= Members of the Victorian Legislative Council, 1886–1888 =

This is a list of members of the Victorian Legislative Council from the elections of 3 September 1886 to the elections of 31 August 1888.

There were fourteen Provinces, each returning three members for a total of 42 members.

Note the "Term in Office" refers to that members term(s) in the Council, not necessarily for that Province.

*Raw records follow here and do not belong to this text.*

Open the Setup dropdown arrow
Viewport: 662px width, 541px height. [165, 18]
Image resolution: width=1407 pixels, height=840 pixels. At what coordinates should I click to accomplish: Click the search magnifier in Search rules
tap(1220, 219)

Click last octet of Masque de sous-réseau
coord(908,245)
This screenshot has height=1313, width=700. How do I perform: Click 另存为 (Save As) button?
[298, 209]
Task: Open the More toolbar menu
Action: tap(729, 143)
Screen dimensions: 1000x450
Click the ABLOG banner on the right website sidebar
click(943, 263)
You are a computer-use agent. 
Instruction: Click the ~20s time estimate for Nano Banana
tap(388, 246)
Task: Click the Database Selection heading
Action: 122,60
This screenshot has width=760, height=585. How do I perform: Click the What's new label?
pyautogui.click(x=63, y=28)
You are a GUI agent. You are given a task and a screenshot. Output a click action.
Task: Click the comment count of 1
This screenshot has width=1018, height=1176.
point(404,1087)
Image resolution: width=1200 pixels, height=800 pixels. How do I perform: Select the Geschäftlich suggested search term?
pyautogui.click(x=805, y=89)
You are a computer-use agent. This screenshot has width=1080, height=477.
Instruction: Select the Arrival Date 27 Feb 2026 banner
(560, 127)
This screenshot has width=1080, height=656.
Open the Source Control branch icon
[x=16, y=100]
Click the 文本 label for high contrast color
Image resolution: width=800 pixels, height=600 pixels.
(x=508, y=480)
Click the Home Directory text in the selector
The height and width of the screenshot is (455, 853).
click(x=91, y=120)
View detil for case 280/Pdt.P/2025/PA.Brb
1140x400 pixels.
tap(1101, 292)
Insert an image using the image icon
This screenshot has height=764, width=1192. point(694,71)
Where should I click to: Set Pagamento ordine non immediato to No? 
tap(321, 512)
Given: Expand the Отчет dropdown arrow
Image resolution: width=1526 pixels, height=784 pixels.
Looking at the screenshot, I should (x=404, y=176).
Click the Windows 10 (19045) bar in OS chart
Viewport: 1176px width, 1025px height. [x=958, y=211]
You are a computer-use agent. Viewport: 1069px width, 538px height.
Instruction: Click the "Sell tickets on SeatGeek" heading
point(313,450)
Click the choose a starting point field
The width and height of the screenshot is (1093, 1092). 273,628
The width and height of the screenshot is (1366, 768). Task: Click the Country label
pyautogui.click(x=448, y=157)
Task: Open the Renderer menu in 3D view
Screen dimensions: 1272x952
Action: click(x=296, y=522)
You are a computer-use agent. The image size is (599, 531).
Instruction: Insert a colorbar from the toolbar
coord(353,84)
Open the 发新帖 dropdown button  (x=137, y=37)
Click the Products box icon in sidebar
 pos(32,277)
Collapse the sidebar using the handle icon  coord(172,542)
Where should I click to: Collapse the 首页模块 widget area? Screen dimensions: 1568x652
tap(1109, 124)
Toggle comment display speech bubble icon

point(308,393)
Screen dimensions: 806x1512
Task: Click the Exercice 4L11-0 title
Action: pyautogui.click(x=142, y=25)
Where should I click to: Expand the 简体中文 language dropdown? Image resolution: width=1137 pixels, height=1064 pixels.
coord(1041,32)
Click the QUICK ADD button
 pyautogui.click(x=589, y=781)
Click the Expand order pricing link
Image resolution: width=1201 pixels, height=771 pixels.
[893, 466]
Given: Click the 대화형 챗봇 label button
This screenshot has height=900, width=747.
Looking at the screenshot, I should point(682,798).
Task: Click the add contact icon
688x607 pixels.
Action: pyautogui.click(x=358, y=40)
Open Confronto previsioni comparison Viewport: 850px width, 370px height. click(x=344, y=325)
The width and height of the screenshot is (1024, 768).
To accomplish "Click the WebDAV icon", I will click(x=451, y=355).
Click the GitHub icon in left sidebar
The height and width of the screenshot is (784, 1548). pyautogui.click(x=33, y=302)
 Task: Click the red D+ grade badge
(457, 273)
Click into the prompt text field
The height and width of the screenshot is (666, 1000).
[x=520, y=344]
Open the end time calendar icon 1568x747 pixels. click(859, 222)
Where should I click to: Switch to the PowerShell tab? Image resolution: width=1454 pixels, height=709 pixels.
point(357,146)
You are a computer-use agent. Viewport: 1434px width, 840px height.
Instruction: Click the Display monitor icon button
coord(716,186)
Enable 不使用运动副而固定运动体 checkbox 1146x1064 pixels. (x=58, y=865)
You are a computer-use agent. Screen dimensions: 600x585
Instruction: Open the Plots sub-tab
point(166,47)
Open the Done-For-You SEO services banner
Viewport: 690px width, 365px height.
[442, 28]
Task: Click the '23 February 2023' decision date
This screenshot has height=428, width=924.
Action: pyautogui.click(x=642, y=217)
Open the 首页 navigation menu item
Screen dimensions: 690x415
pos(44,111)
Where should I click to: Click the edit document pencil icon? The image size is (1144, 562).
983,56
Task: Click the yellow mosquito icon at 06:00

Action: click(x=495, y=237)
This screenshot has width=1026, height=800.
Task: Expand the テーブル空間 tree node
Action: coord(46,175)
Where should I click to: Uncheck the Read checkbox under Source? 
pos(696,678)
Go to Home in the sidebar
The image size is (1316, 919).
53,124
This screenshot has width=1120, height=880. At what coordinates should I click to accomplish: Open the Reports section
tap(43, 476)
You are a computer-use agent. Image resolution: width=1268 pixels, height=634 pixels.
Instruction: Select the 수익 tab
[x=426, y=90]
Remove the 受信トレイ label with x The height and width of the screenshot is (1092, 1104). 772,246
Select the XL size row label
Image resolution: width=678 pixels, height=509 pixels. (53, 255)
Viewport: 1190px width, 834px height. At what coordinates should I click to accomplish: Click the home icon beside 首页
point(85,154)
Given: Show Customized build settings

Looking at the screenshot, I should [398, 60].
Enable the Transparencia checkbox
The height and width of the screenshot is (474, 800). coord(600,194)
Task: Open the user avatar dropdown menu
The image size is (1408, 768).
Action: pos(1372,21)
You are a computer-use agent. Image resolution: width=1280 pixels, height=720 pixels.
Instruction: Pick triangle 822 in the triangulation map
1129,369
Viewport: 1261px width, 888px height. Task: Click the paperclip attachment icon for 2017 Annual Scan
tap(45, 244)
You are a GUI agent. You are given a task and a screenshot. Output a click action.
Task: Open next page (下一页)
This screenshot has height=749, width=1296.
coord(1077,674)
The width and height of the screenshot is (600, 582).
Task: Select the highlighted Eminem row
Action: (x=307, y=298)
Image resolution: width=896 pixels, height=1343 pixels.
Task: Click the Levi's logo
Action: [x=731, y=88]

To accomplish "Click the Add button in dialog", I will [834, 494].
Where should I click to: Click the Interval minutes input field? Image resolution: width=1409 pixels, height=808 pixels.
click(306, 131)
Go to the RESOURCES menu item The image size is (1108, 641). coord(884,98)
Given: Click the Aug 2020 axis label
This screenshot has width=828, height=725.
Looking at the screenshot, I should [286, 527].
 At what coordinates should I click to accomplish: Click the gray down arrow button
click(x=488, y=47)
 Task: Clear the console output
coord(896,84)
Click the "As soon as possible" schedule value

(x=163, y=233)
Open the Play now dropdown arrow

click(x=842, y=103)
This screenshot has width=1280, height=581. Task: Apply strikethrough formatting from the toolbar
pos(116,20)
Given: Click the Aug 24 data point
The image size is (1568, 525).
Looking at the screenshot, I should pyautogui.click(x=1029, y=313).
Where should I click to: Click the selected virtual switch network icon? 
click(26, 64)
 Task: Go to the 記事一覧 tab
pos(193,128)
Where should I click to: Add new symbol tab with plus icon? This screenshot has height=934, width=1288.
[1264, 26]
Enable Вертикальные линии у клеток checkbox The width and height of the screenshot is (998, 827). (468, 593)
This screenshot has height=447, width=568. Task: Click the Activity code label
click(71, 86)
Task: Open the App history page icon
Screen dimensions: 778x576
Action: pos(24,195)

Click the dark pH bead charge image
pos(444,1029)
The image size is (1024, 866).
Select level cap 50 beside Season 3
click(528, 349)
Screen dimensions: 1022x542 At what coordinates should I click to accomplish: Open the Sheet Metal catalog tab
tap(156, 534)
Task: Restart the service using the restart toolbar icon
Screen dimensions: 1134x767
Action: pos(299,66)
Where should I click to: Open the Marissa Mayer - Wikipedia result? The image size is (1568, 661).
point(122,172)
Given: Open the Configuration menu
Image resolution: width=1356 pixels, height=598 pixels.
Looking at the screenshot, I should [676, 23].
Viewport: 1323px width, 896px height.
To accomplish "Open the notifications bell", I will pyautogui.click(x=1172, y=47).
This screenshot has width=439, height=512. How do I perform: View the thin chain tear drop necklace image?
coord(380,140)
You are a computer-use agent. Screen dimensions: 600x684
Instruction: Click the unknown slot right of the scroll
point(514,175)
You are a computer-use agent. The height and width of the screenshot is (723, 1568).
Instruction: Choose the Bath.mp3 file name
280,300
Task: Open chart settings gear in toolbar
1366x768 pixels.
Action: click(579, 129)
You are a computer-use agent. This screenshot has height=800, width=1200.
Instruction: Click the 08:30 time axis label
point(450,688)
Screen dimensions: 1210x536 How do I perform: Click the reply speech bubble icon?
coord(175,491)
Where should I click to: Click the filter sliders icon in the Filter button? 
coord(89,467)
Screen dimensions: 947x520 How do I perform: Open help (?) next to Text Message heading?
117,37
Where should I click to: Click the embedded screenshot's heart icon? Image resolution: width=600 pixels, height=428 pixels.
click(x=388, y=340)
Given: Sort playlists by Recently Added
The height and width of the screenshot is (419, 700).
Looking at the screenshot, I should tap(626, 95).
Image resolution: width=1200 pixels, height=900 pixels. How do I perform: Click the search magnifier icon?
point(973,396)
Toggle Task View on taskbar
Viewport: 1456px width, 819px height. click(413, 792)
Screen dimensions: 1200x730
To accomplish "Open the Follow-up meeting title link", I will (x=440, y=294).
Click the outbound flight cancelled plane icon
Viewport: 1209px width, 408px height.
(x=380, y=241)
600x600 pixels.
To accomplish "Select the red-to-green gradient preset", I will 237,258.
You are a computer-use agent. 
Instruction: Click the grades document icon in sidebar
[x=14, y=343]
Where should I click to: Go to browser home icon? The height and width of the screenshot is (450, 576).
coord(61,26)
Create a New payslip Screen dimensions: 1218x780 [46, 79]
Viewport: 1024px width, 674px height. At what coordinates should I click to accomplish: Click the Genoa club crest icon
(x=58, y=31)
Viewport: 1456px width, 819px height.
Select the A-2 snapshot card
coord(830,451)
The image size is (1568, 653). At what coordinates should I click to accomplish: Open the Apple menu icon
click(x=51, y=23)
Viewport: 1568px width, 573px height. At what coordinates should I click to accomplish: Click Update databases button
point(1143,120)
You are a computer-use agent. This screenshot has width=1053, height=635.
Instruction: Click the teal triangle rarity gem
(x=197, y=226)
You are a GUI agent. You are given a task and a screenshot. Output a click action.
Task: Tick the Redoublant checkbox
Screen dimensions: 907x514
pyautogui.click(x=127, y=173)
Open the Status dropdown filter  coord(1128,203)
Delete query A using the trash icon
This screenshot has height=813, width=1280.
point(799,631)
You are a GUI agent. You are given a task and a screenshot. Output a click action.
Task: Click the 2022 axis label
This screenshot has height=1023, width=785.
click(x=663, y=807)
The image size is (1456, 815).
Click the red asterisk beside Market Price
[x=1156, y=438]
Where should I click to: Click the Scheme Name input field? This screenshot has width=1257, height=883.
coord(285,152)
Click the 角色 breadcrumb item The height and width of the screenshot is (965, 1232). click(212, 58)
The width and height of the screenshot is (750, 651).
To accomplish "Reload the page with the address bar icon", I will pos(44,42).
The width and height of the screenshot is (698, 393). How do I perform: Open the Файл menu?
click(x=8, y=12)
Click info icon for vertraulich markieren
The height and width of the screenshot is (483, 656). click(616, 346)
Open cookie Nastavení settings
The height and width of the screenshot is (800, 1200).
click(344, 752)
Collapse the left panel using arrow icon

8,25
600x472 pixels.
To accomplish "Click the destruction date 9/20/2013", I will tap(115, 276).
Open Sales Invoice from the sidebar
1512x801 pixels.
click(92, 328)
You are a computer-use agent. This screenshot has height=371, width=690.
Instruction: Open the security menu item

| Name | Province | Term in Office |
|---|---|---|
| James Balfour | South-Eastern | 1874–1913 |
| James Beaney | North Yarra | 1883–1891 |
| Francis Beaver ^{[a]} | North Yarra | 1854–1856; 1882–1887 |
| James Bell | North-Western | 1882–1904 |
| Thomas Bromell ^{[b]} | Nelson | 1874–1887 |
| Frederick Brown | North-Eastern | 1884–1903 |
| James Buchanan | South-Eastern | 1876–1898 |
| William John Clarke | South | 1878–1897 |
| Joseph Connor | South-Western | 1886–1899 |
| David Coutts | North-Western | 1882–1897 |
| Thomas Forrest Cumming | Western | 1881–1888 |
| Henry Cuthbert | Wellington | 1874–1907 |
| Frank Dobson | South-Eastern | 1870–1895 |
| John Dougharty | Gippsland | 1880–1888 |
| Thomas Dowling | Nelson | 1886–1904 |
| Nicholas Fitzgerald | North-Central | 1864–1908 |
| Simon Fraser | South Yarra | 1886–1901 |
| Henry Gore | Wellington | 1886–1892 |
| Cornelius Ham | Melbourne | 1882–1904 |
| David Ham | Wellington | 1886–1904 |
| Patrick Hanna | North-Eastern | 1882–1888 |
| William Edward Hearn | Melbourne | 1878–1888 |
| Thomas Henty ^{[c]} | South | 1884–1887 |
| James Lorimer | Melbourne | 1879–1889 |
| James MacBain | South Yarra | 1880–1892 |
| William McCulloch | Gippsland | 1880–1903 |
| Donald Melville | South | 1882–1919 |
| Francis Ormond | South-Western | 1882–1889 |
| William Pearson, Sr. | Gippsland | 1881–1893 |
| Walter Simpson | Northern | 1886–1889 |
| William Roberts | North Yarra | 1886–1892 |
| William Robertson | South-Western | 1886–1888 |
| William Ross | Western | 1878–1888 |
| Frederick T. Sargood | South Yarra | 1874–1880; 1882–1901 |
| William Stanbridge | North-Central | 1881–1892 |
| David Chaplin Sterry | Northern | 1882–1889 |
| Nathan Thornley | Western | 1882–1903 |
| John Wallace | North-Eastern | 1873–1901 |
| James Williamson | Nelson | 1882–1888 |
| William Irving Winter | Northern | 1884–1901 |
| George Young | North-Western | 1882–1891 |
| William Zeal | North-Central | 1882–1901 |

James MacBain was President of the Council, Frank Dobson was Chairman of Committees.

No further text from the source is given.